REQUIREMENTS: Revise the items starting at the line that contains "Image resolution: width=750" and ending at the last item, replacing "dropdown" with "menu" and leaving everything else unchanged. Leave the pictures out of your answer.

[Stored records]
————
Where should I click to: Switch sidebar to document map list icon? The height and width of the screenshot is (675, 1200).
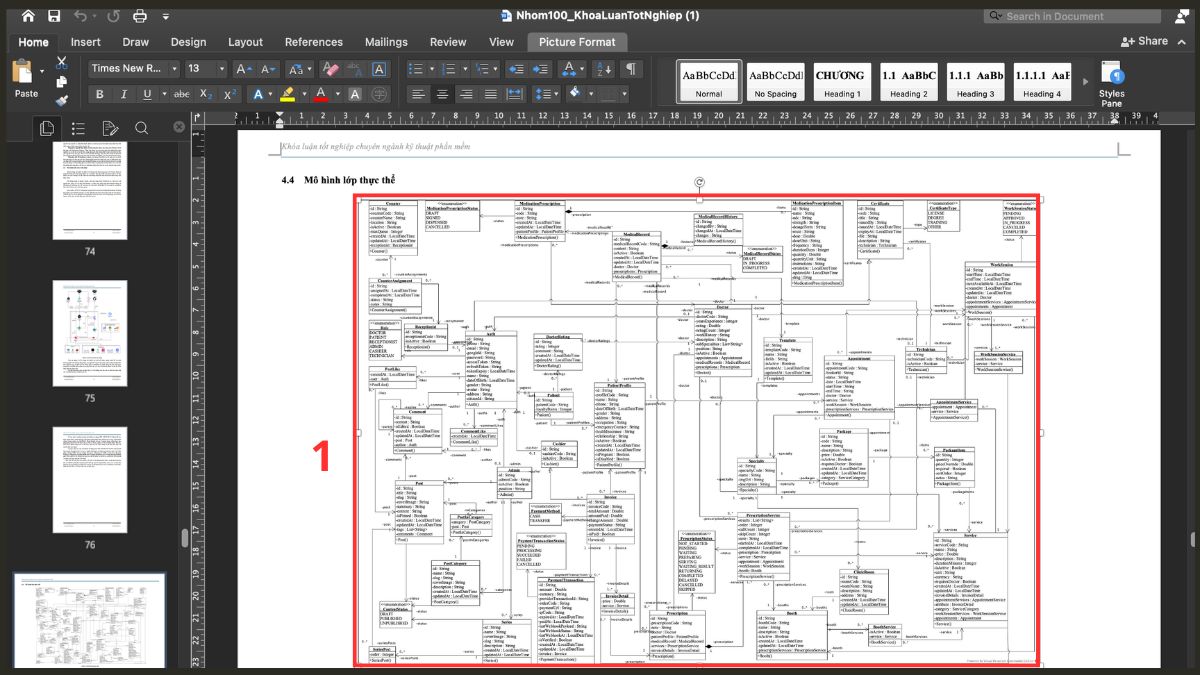[79, 128]
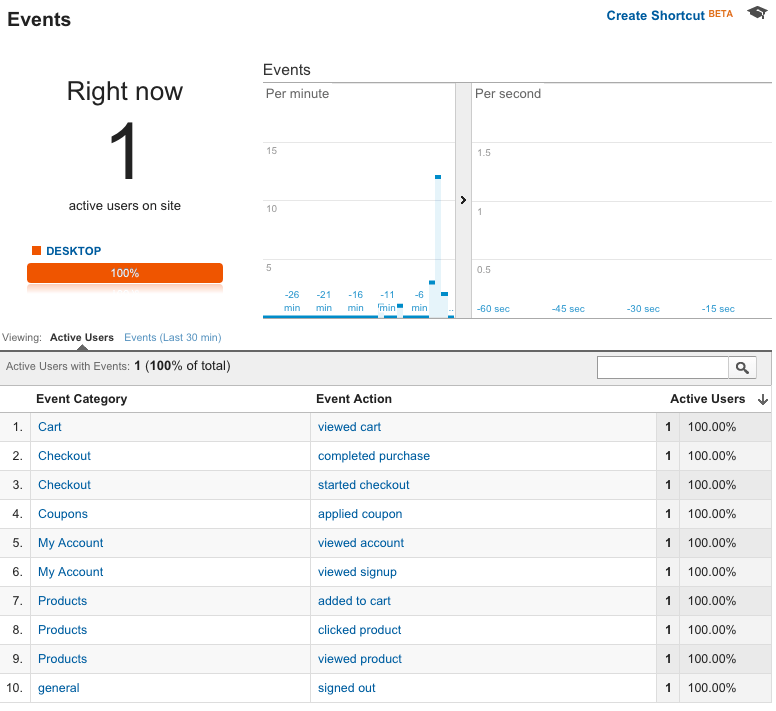Select the Active Users viewing tab
776x711 pixels.
click(x=82, y=338)
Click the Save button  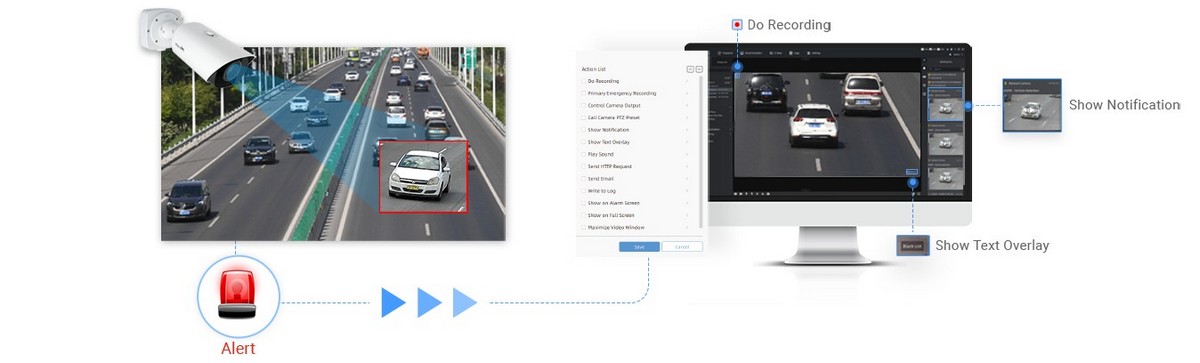tap(639, 246)
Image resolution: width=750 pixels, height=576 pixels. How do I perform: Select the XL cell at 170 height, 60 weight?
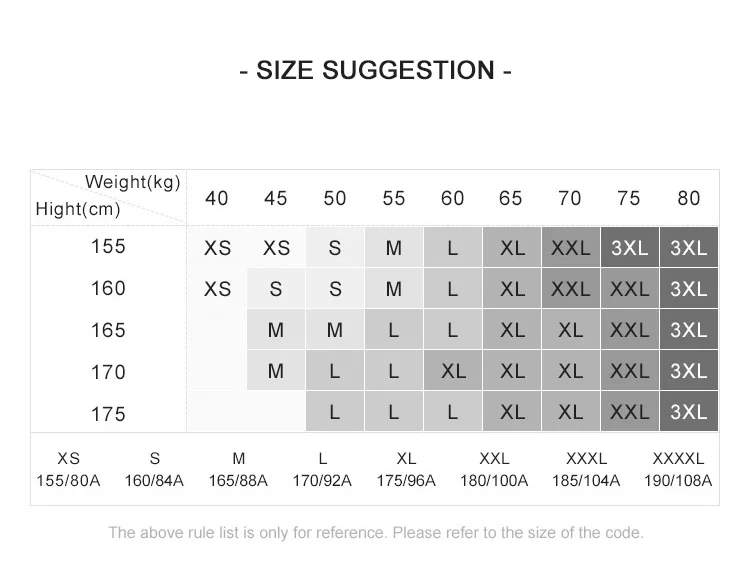pyautogui.click(x=453, y=371)
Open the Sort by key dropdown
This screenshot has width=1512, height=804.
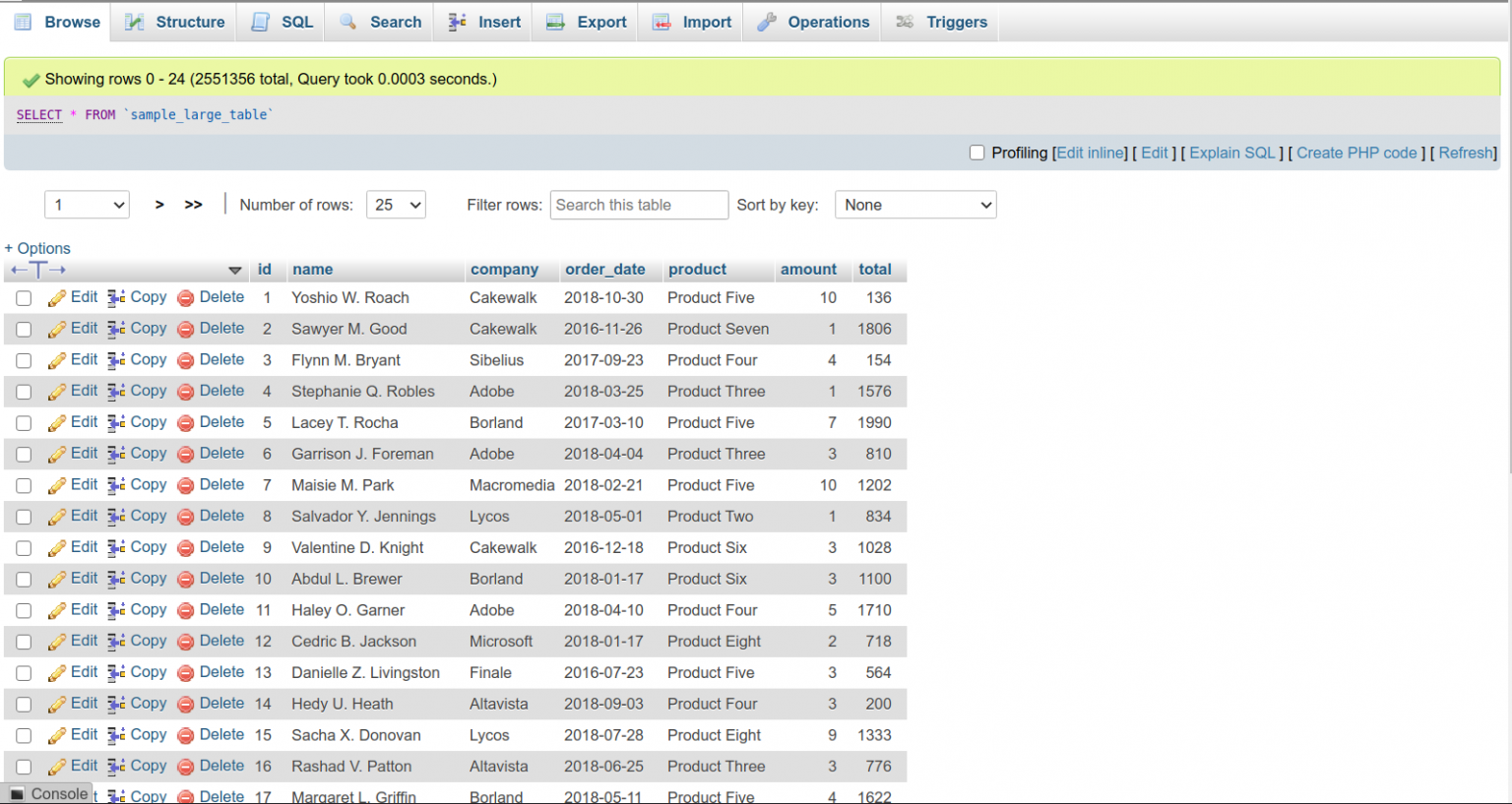click(x=914, y=205)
————
CORRECT RESULT:
Image resolution: width=750 pixels, height=576 pixels. How do I perform: Select the XL cell at 170 height, 60 weight?
pyautogui.click(x=453, y=371)
Open the Sort by key menu
This screenshot has width=1512, height=804.
click(x=914, y=205)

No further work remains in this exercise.